TASK DIRECTIONS:
Copy out the following records word for word.

[START OF TASK DATA]

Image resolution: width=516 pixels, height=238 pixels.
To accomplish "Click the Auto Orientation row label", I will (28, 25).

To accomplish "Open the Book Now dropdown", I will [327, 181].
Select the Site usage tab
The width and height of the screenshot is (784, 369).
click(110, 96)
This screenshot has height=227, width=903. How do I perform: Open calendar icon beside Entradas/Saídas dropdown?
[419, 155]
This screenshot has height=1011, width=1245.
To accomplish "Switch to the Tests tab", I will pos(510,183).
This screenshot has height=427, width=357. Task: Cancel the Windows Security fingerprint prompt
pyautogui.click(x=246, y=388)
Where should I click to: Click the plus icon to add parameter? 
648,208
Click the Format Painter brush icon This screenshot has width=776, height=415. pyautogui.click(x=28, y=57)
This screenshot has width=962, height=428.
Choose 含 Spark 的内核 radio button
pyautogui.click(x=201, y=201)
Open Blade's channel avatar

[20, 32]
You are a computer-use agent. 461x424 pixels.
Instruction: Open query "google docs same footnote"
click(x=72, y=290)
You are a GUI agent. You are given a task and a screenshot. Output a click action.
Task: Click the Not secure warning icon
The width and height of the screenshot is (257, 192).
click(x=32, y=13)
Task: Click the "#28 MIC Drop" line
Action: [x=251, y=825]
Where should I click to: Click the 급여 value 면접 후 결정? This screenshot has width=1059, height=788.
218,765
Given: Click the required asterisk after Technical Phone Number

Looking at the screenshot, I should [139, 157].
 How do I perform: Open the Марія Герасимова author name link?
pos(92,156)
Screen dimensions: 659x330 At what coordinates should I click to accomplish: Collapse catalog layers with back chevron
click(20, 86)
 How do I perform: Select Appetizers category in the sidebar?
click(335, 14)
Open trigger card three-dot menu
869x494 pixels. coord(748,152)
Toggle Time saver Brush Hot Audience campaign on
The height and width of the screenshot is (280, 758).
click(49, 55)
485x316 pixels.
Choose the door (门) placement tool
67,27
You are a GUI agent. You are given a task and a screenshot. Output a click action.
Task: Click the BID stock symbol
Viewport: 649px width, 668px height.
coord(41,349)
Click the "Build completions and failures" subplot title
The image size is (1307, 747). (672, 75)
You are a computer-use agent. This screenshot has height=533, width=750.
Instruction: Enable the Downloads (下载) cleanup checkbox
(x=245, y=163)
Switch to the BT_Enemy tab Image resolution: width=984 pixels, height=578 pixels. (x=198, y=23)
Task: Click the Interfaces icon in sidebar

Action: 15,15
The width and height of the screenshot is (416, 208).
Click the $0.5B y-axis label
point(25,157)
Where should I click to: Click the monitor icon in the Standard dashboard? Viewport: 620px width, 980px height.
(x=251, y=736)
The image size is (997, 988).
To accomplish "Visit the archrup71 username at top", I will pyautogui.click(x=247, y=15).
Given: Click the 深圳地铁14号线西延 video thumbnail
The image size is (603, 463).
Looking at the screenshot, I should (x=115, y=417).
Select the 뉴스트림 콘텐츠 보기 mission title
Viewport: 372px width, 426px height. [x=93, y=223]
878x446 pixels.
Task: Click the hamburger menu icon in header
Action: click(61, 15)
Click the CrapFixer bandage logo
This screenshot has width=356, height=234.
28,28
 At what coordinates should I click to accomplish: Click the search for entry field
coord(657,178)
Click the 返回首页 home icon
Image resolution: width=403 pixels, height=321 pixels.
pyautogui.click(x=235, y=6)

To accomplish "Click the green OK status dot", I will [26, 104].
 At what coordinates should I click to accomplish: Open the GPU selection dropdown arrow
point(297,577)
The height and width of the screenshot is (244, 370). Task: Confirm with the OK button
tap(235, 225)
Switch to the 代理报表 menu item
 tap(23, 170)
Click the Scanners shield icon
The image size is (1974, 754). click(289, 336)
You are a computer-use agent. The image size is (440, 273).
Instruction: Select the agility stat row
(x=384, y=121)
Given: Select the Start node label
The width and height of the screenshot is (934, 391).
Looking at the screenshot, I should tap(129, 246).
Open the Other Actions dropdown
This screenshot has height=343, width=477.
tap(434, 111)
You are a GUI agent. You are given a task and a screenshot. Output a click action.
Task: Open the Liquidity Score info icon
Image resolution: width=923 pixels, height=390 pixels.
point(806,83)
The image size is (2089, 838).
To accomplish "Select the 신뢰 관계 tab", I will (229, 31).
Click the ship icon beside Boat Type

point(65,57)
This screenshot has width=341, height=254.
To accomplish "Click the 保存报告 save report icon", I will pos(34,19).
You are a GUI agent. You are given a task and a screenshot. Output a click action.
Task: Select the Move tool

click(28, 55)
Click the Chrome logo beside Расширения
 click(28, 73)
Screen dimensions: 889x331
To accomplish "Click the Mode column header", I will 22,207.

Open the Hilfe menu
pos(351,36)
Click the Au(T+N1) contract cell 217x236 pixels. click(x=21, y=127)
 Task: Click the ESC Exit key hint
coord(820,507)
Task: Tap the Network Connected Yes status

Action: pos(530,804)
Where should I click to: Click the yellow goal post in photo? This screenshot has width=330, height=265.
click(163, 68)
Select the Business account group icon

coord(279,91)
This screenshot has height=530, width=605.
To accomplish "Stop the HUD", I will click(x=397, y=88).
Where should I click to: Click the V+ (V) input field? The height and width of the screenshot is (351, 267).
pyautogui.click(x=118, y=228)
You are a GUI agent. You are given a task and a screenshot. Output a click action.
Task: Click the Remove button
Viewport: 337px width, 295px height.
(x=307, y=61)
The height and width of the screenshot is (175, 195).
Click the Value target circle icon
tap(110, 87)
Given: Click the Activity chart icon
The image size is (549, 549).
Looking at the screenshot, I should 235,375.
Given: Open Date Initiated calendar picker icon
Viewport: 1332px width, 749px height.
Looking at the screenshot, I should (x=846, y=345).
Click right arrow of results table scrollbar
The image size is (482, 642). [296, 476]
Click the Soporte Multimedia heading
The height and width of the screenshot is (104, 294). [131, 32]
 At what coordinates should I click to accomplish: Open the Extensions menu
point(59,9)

[END OF TASK DATA]

OUTPUT BELOW:
Image resolution: width=516 pixels, height=238 pixels.
To accomplish "Click the Auto Orientation row label", I will (28, 25).

To accomplish "Open the Book Now dropdown", I will [327, 181].
Select the Site usage tab
The width and height of the screenshot is (784, 369).
click(110, 96)
This screenshot has height=227, width=903. How do I perform: Open calendar icon beside Entradas/Saídas dropdown?
[419, 155]
This screenshot has height=1011, width=1245.
To accomplish "Switch to the Tests tab", I will pos(510,183).
This screenshot has height=427, width=357. Task: Cancel the Windows Security fingerprint prompt
pyautogui.click(x=246, y=388)
Where should I click to: Click the plus icon to add parameter? 
648,208
Click the Format Painter brush icon This screenshot has width=776, height=415. pyautogui.click(x=28, y=57)
This screenshot has width=962, height=428.
Choose 含 Spark 的内核 radio button
pyautogui.click(x=201, y=201)
Open Blade's channel avatar

[20, 32]
You are a computer-use agent. 461x424 pixels.
Instruction: Open query "google docs same footnote"
click(x=72, y=290)
You are a GUI agent. You are given a task and a screenshot. Output a click action.
Task: Click the Not secure warning icon
The width and height of the screenshot is (257, 192).
click(x=32, y=13)
Task: Click the "#28 MIC Drop" line
Action: [x=251, y=825]
Where should I click to: Click the 급여 value 면접 후 결정? This screenshot has width=1059, height=788.
218,765
Given: Click the required asterisk after Technical Phone Number

Looking at the screenshot, I should [139, 157].
 How do I perform: Open the Марія Герасимова author name link?
pos(92,156)
Screen dimensions: 659x330 At what coordinates should I click to accomplish: Collapse catalog layers with back chevron
click(20, 86)
 How do I perform: Select Appetizers category in the sidebar?
click(335, 14)
Open trigger card three-dot menu
869x494 pixels. coord(748,152)
Toggle Time saver Brush Hot Audience campaign on
The height and width of the screenshot is (280, 758).
click(49, 55)
485x316 pixels.
Choose the door (门) placement tool
67,27
You are a GUI agent. You are given a task and a screenshot. Output a click action.
Task: Click the BID stock symbol
Viewport: 649px width, 668px height.
coord(41,349)
Click the "Build completions and failures" subplot title
The image size is (1307, 747). (672, 75)
You are a computer-use agent. This screenshot has height=533, width=750.
Instruction: Enable the Downloads (下载) cleanup checkbox
(x=245, y=163)
Switch to the BT_Enemy tab Image resolution: width=984 pixels, height=578 pixels. (x=198, y=23)
Task: Click the Interfaces icon in sidebar

Action: 15,15
The width and height of the screenshot is (416, 208).
Click the $0.5B y-axis label
point(25,157)
Where should I click to: Click the monitor icon in the Standard dashboard? Viewport: 620px width, 980px height.
(x=251, y=736)
The image size is (997, 988).
To accomplish "Visit the archrup71 username at top", I will pyautogui.click(x=247, y=15).
Given: Click the 深圳地铁14号线西延 video thumbnail
The image size is (603, 463).
Looking at the screenshot, I should (x=115, y=417).
Select the 뉴스트림 콘텐츠 보기 mission title
Viewport: 372px width, 426px height. [x=93, y=223]
878x446 pixels.
Task: Click the hamburger menu icon in header
Action: click(61, 15)
Click the CrapFixer bandage logo
This screenshot has width=356, height=234.
28,28
 At what coordinates should I click to accomplish: Click the search for entry field
coord(657,178)
Click the 返回首页 home icon
Image resolution: width=403 pixels, height=321 pixels.
pyautogui.click(x=235, y=6)

To accomplish "Click the green OK status dot", I will [26, 104].
 At what coordinates should I click to accomplish: Open the GPU selection dropdown arrow
point(297,577)
The height and width of the screenshot is (244, 370). Task: Confirm with the OK button
tap(235, 225)
Switch to the 代理报表 menu item
 tap(23, 170)
Click the Scanners shield icon
The image size is (1974, 754). click(289, 336)
You are a computer-use agent. The image size is (440, 273).
Instruction: Select the agility stat row
(x=384, y=121)
Given: Select the Start node label
The width and height of the screenshot is (934, 391).
Looking at the screenshot, I should tap(129, 246).
Open the Other Actions dropdown
This screenshot has height=343, width=477.
tap(434, 111)
You are a GUI agent. You are given a task and a screenshot. Output a click action.
Task: Open the Liquidity Score info icon
Image resolution: width=923 pixels, height=390 pixels.
point(806,83)
The image size is (2089, 838).
To accomplish "Select the 신뢰 관계 tab", I will (229, 31).
Click the ship icon beside Boat Type

point(65,57)
This screenshot has width=341, height=254.
To accomplish "Click the 保存报告 save report icon", I will pos(34,19).
You are a GUI agent. You are given a task and a screenshot. Output a click action.
Task: Select the Move tool

click(28, 55)
Click the Chrome logo beside Расширения
 click(28, 73)
Screen dimensions: 889x331
To accomplish "Click the Mode column header", I will 22,207.

Open the Hilfe menu
pos(351,36)
Click the Au(T+N1) contract cell 217x236 pixels. click(x=21, y=127)
 Task: Click the ESC Exit key hint
coord(820,507)
Task: Tap the Network Connected Yes status

Action: pos(530,804)
Where should I click to: Click the yellow goal post in photo? This screenshot has width=330, height=265.
click(163, 68)
Select the Business account group icon

coord(279,91)
This screenshot has height=530, width=605.
To accomplish "Stop the HUD", I will click(x=397, y=88).
Where should I click to: Click the V+ (V) input field? The height and width of the screenshot is (351, 267).
pyautogui.click(x=118, y=228)
You are a GUI agent. You are given a task and a screenshot. Output a click action.
Task: Click the Remove button
Viewport: 337px width, 295px height.
(x=307, y=61)
The height and width of the screenshot is (175, 195).
Click the Value target circle icon
tap(110, 87)
Given: Click the Activity chart icon
The image size is (549, 549).
Looking at the screenshot, I should 235,375.
Given: Open Date Initiated calendar picker icon
Viewport: 1332px width, 749px height.
Looking at the screenshot, I should (x=846, y=345).
Click right arrow of results table scrollbar
The image size is (482, 642). [296, 476]
Click the Soporte Multimedia heading
The height and width of the screenshot is (104, 294). [131, 32]
 At what coordinates should I click to accomplish: Open the Extensions menu
point(59,9)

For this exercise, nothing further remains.